A new study published online ahead of print in the American Journal of Clinical Nutrition has some heartening findings that suggest that the soda habit is a keystone one, and when you work on changing it, other healthy behaviors follow naturally.
The soda cluster
When people sign up for a weight loss program they follow a whole set of guidelines, targeting many aspects of their diet and physical activity. But what would happen if people were advised to just cut sugary drinks?
Researchers, led by Valisa Hedrick, looked at 149 participants in a program called SIPsmartER – a study that targets only sugary drinks. Most of the volunteers (~80 percent) were overweight or obese, and they were followed for 6 months.
Cutting soda, the study showed, led to other positive dietary changes.
Guided to just cut sugary drinks the volunteers cut soda and sweetened coffee, and without further instruction also decreased trans-fats, artificial sweeteners, salt and total calories. They ate more veggies. The sugary drinks that were omitted were not replaced by a compensatory sweet dessert; they were replaced by water and non-caloric drinks.
The participants, in fact, ate 285 fewer daily calories, and the sugary drinks they skipped accounted for just half of this reduction.
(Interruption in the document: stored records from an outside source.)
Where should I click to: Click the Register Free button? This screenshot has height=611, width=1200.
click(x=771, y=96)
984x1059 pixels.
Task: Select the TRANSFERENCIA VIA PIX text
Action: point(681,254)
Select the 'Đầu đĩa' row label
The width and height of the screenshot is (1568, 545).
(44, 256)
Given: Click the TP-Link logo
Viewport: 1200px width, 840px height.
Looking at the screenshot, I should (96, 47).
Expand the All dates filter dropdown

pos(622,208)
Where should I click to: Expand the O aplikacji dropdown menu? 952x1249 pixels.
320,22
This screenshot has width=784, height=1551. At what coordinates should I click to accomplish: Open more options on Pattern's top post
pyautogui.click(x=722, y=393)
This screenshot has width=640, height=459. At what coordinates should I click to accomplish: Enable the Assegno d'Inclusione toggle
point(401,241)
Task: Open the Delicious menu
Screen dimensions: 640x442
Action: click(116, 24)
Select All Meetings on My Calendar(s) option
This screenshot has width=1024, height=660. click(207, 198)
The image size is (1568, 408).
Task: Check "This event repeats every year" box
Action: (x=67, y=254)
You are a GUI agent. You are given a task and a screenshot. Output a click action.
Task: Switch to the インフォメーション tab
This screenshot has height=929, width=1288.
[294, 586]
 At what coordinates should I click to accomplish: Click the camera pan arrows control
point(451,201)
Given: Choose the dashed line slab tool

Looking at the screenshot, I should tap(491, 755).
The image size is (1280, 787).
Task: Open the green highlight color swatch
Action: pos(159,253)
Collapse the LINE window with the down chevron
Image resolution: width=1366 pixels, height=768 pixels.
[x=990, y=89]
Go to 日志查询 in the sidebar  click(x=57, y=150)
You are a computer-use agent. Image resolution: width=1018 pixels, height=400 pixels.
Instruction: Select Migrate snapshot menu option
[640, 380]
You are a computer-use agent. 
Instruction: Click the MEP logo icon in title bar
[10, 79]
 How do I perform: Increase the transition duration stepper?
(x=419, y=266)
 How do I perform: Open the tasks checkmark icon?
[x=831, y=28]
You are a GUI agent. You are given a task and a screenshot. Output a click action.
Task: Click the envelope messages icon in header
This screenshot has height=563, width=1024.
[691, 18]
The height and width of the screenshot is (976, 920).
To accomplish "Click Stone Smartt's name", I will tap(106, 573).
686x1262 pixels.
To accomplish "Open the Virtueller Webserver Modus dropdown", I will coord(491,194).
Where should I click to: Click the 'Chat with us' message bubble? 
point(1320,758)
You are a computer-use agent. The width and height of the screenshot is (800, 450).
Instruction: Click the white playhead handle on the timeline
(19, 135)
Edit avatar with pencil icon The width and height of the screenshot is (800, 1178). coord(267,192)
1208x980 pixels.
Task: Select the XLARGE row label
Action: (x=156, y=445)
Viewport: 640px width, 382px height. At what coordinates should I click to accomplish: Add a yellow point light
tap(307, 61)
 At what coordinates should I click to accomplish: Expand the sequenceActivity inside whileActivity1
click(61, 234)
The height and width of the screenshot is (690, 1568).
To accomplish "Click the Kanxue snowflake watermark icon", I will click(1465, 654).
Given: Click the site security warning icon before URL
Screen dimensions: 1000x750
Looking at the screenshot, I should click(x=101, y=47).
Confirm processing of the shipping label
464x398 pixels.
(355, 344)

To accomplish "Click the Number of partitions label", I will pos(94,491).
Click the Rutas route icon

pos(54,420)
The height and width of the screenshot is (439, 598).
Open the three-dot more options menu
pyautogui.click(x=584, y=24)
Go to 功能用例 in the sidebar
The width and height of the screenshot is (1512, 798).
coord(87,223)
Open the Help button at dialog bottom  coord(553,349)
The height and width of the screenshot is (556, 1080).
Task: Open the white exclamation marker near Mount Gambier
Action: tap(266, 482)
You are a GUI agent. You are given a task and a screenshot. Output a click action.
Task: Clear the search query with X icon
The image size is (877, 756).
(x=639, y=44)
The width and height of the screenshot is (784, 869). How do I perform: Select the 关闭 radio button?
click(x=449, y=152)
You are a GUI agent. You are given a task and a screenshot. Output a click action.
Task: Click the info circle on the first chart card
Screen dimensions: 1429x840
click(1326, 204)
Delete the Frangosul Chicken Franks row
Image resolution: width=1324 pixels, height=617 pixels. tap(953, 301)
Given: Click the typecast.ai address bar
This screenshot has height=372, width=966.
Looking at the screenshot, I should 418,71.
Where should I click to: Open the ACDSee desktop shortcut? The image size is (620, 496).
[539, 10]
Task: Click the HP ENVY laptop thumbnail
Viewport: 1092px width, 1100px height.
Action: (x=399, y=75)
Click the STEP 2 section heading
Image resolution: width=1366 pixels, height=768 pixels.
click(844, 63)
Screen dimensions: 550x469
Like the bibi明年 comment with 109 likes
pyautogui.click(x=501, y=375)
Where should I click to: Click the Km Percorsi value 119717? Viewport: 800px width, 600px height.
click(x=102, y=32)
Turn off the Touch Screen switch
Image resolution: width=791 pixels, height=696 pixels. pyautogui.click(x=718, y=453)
One of the arguments the sugary drink and snack industry puts forward whenever health advocates suggest that their products should be consumed with moderation is that the energy imbalance can be addressed by expending more energy -- moving more. If we just exercise enough, they suggest, we could continue the soda and chips binge.
Here’s the thing: In this study the researchers compared the SIPsmartER participants to 143 volunteers in another single intervention study that focuses only on physical activity, called MoveMore. Moving more the study showed, didn’t lead to eating better. There was minimal reduction in soda drinking in this group, too, suggesting that exercise is a potential gateway to better health.
But the less-soda gateway is much more promising.
Changing habits is hard, and although a comprehensive healthy lifestyle intervention for all would be ideal, it’s not really feasible. Health experts agree that if you drink soda and sugary drinks, that’s the first habit to target – because these drinks are just empty calories that account for much of the excess added sugar in our diet and don’t lead to satiety.
This approach is also promising because soda drinking clusters with other unhealthy eating habits. Delete the soda, and good things start to happen.
Drink better, and better eating becomes easier.